UPMC Sports Medicine Building Renamed for Dr. Freddie Fu, Program Founder and World-Renowned Sports Medicine Pioneer
PITTSBURGH, Nov. 9, 2018 – In honor of the pioneering work, unwavering dedication and commitment to UPMC Sports Medicine of Freddie Fu, M.D., over more than 30 years, the medical building on the campus of the UPMC Rooney Sports Complex has been renamed the UPMC Freddie Fu Sports Medicine Center.
Fu founded UPMC’s sports medicine program in 1986. It was housed in a 1,500-square-foot suite in the Iroquois Building in Oakland. Under his leadership, UPMC Sports Medicine quickly grew to become one of the largest, most comprehensive clinical and research programs of its kind in the world, uniquely placing multiple specialists under one roof – including primary care sports medicine physicians, orthopaedic surgeons, physical therapists, athletic trainers, nutritionists, neuropsychologists and others – working together toward preventing and treating a full range of chronic and acute sports-related and non-sports-related injuries and conditions ranging from ankle sprains to knee ligament tears to concussions.
As the first team physician for Mount Lebanon and Central Catholic High Schools in 1984, Fu spearheaded the first high school athletic trainer program in western Pennsylvania, a program that has grown into one of the largest in the country with 44 high schools, seven with onsite team physicians. In the same year, Fu became the company physician for Pittsburgh Ballet Theatre, a relationship that still exists today.
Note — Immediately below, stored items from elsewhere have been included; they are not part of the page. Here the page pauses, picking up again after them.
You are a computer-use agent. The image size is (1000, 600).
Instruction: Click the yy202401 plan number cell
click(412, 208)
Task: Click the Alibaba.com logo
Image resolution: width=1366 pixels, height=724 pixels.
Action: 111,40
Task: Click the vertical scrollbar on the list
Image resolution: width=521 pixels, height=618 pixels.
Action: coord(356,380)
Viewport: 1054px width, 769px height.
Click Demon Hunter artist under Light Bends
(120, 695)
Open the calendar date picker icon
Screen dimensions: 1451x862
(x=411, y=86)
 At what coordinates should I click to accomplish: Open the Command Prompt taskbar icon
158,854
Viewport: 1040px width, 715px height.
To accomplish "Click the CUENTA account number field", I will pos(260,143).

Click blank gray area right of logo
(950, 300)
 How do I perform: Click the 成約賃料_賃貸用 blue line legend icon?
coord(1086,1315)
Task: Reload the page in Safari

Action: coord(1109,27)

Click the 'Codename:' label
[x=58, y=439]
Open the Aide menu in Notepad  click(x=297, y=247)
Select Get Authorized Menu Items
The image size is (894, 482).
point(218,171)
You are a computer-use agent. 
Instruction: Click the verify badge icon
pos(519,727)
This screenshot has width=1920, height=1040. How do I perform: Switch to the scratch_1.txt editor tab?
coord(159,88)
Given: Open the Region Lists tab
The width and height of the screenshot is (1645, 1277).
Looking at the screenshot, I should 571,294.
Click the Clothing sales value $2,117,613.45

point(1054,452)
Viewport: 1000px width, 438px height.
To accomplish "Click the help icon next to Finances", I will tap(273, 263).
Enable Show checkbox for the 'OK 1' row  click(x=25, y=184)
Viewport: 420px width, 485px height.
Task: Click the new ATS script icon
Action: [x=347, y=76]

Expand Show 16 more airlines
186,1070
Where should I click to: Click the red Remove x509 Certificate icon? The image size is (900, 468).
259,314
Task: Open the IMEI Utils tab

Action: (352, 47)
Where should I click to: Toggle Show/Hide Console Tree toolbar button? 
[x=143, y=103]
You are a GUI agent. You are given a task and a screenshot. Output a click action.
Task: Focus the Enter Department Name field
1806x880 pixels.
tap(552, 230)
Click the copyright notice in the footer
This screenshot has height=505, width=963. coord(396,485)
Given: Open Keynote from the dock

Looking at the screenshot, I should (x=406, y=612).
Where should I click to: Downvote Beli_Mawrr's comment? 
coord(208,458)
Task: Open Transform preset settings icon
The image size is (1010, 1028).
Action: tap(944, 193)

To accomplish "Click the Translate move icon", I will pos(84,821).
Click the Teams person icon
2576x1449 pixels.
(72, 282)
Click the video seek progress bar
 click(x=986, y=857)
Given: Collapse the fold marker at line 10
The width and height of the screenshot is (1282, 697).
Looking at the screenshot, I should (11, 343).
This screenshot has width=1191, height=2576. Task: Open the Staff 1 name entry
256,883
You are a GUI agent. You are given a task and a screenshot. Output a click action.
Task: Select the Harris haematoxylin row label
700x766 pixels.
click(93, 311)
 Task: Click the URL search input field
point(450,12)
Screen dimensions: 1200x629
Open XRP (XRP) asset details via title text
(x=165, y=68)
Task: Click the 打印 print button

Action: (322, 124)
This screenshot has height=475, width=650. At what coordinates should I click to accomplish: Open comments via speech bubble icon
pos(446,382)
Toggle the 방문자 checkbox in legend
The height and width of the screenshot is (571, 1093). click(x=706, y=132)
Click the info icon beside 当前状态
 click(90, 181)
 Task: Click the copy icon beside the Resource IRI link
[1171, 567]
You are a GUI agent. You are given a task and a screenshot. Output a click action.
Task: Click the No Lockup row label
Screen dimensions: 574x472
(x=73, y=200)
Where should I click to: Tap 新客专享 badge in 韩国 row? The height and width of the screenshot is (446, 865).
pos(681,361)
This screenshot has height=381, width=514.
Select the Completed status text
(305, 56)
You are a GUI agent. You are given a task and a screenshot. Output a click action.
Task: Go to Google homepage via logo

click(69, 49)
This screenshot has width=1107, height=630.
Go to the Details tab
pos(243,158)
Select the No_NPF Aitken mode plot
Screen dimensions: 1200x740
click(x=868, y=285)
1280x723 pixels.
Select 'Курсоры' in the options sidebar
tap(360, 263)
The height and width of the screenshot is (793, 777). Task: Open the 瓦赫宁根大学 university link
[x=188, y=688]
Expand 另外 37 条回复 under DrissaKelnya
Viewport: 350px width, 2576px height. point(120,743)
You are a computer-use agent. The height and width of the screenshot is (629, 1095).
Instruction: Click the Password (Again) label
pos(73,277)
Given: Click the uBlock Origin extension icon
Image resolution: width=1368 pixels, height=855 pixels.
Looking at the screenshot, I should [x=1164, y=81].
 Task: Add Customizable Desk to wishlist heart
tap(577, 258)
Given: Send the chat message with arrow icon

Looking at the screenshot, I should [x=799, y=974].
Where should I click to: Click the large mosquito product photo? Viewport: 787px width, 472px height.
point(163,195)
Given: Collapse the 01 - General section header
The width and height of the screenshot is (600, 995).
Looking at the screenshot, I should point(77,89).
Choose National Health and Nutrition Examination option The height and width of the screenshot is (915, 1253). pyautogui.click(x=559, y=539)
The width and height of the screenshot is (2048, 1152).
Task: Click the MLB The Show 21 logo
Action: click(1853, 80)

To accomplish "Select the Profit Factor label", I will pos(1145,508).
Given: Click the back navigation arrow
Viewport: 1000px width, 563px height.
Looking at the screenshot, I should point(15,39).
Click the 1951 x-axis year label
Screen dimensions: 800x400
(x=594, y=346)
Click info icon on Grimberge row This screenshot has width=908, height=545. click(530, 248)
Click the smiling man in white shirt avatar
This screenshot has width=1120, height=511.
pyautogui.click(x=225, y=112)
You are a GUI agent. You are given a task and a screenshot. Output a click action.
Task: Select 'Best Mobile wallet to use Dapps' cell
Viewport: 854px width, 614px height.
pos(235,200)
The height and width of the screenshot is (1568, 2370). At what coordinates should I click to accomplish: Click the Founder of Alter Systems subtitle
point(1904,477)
In 2000, after outgrowing its second location at Baum Boulevard and North Craig Street, the center moved to a new 37,000-square-foot facility on Pittsburgh’s South Side in what is now the UPMC Rooney Sports Complex. Partly designed by Fu, the state-of-the-art complex houses the indoor and outdoor training facilities of the University of Pittsburgh Panthers and the Pittsburgh Steelers.
For 32 years, Fu has served as the head team physician and orthopaedic surgeon for the University of Pittsburgh athletic department. He has been the David Silver Professor and chair of the Department of Orthopaedic Surgery at the University of Pittsburgh School of Medicine since 1997. Fu has worked momentously over the years to continue to set the bar higher not only for UPMC, but also for the rest of the world. He established the University of Pittsburgh's Sports Medicine Fellowship Program, which attracts physicians from around the globe to learn surgical techniques and conduct research with Fu and his colleagues in the Department of Orthopaedic Surgery.
Fu and his multi-specialty teams have built clinical excellence with evidence-based treatments, published in an endless number of scientific journals, setting a standard of care replicated by surgeons around the world. He is an author of over 600 peer-reviewed articles and has made over 1200 national and international presentations, co-authored 173 book chapters and edited 30 major orthopaedic textbooks.
Fu ’s intense work has helped revolutionize anterior cruciate ligament (ACL) reconstruction and he is extoled specifically for his relentless scientific research and clinical expertise in treating this injury, common in athletes of all ages and skill levels. His reputation has made the UPMC Sports Medicine program the destination of hope for Olympic, collegiate and professional athletes when their careers are in jeopardy and a marquis program for nonathletic patients who need treatment and rehabilitation to safely return to their life’s activities.
July 2016, Fu was inducted into the American Orthopaedic Society for Sports Medicine (AOSSM) Hall of Fame, selection into which is one of the Society’s highest honors with only a select few inductees named each year. In recognition, the council of the City of Pittsburgh dedicated Sept. 13, 2016 to be Dr. Freddie Fu Day.
Because of Dr. Fu’s medical achievements and their impact locally and internationally, along with his many contributions to enrich the Pittsburgh community, Pittsburgh Magazine named him one of the 100 most influential Pittsburghers of the 20th century in 1999. He is consistently listed in the magazine's annual “Best Doctors” issue and has earned a place among Pittsburgh’s most beloved residents.